─── Supplied material ───

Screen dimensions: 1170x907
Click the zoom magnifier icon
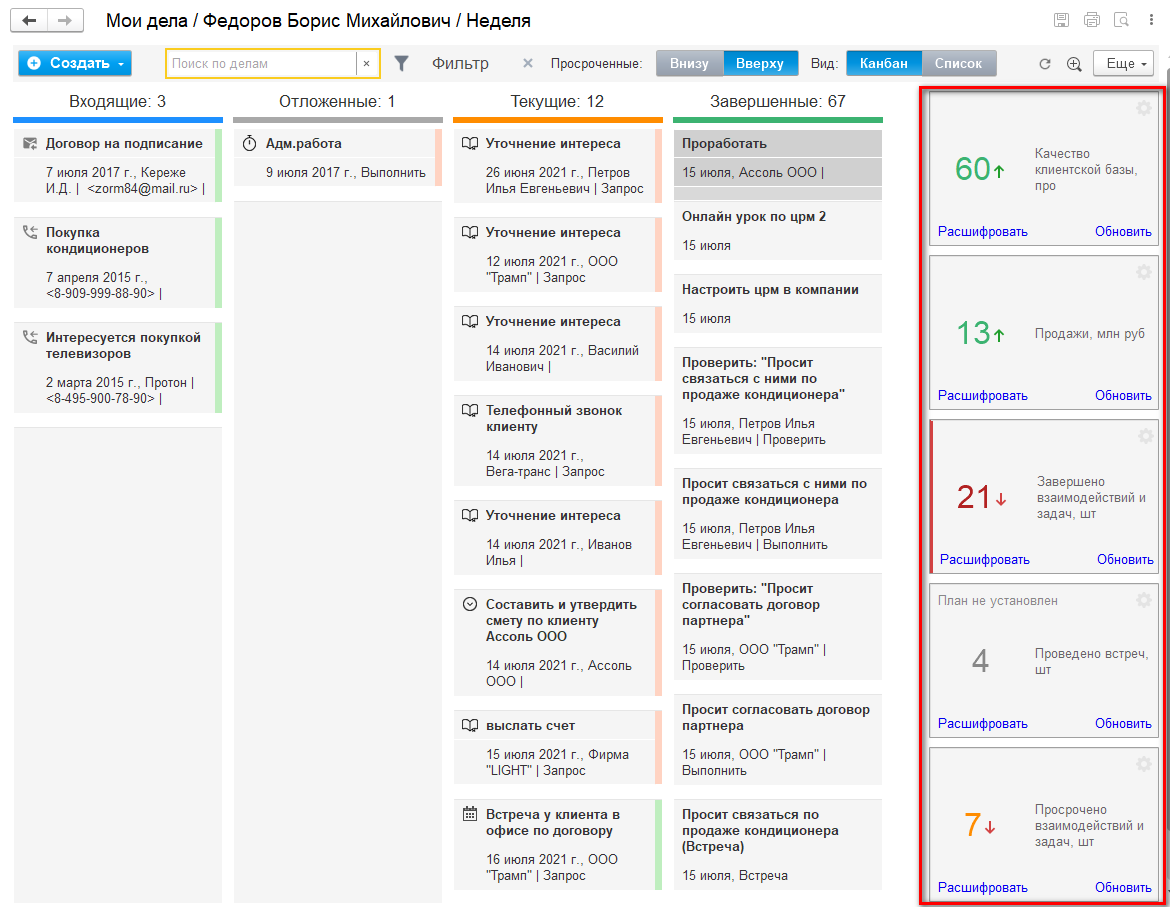1074,63
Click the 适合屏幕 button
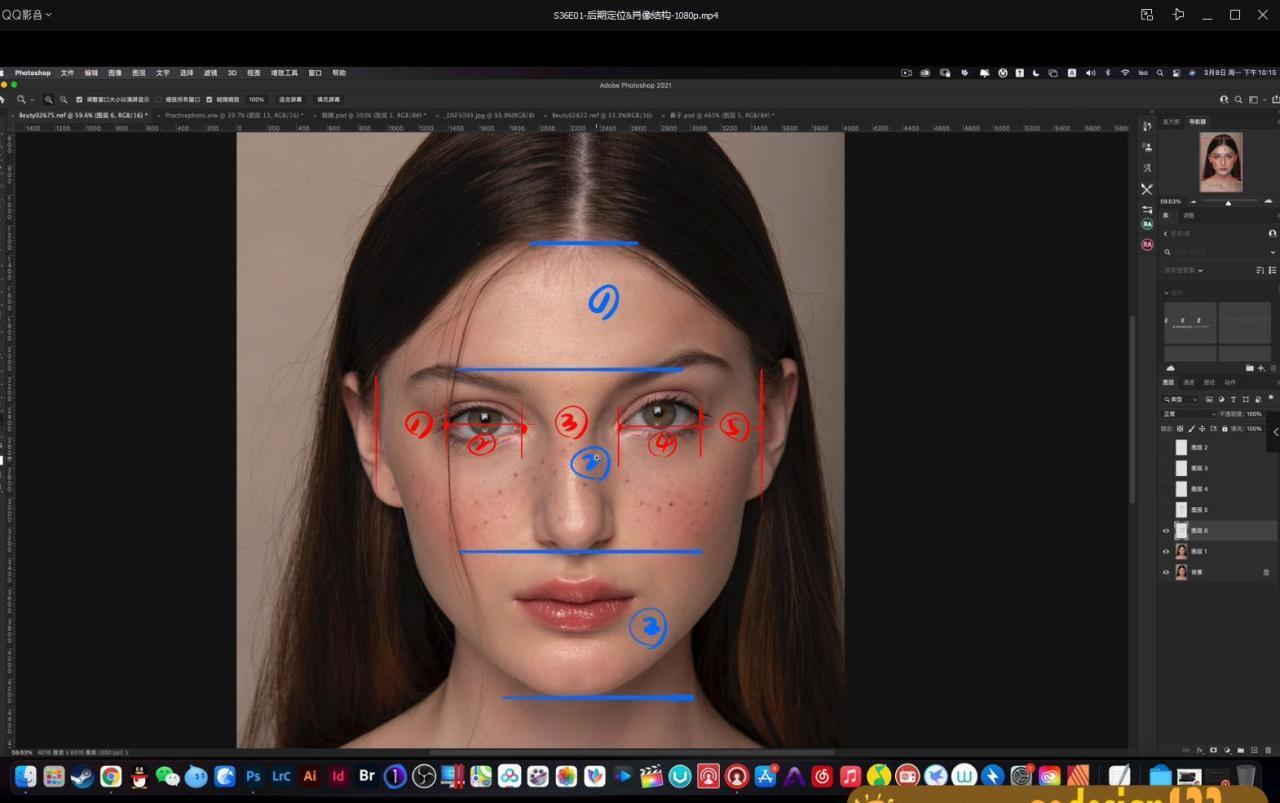Viewport: 1280px width, 803px height. 290,100

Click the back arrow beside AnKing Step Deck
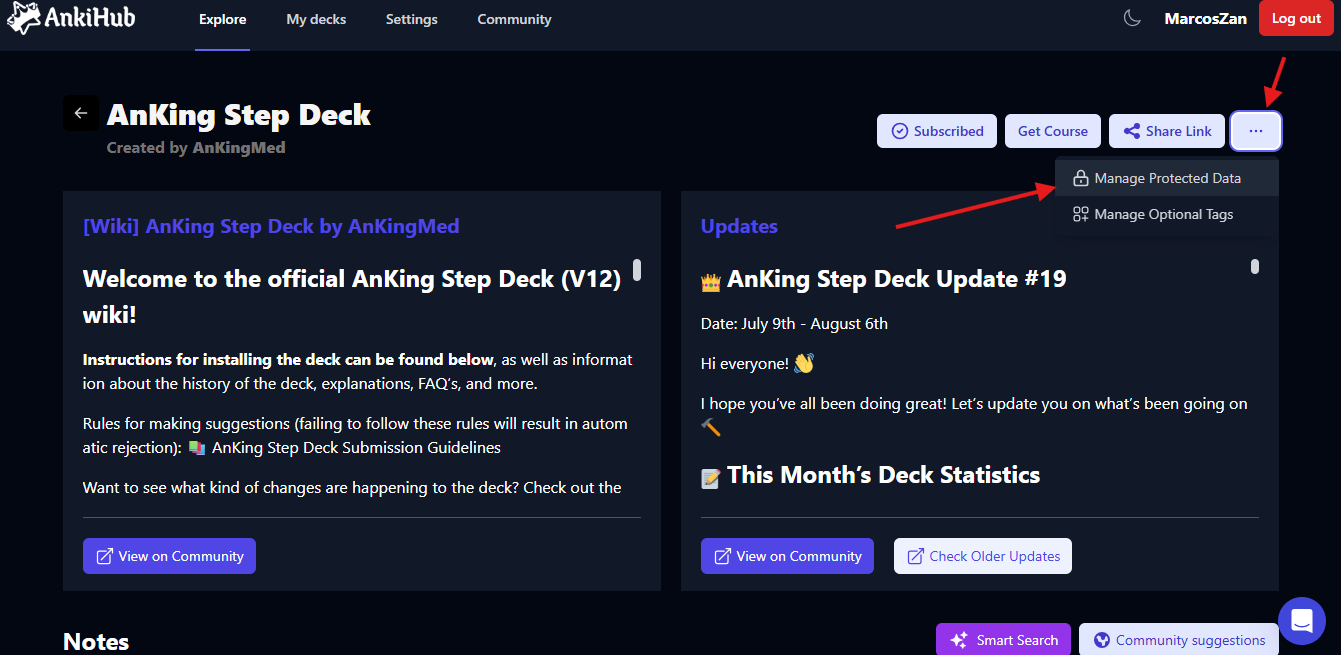(x=81, y=114)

───

## Exercise brief
What should appear is an exact copy of the lines from the one containing "Click the 适合屏幕 button" through the last line of the records above, pictures excluded.

## Solution to this task
Click the 适合屏幕 button
Viewport: 1280px width, 803px height. 290,100

Click the back arrow beside AnKing Step Deck
(x=81, y=114)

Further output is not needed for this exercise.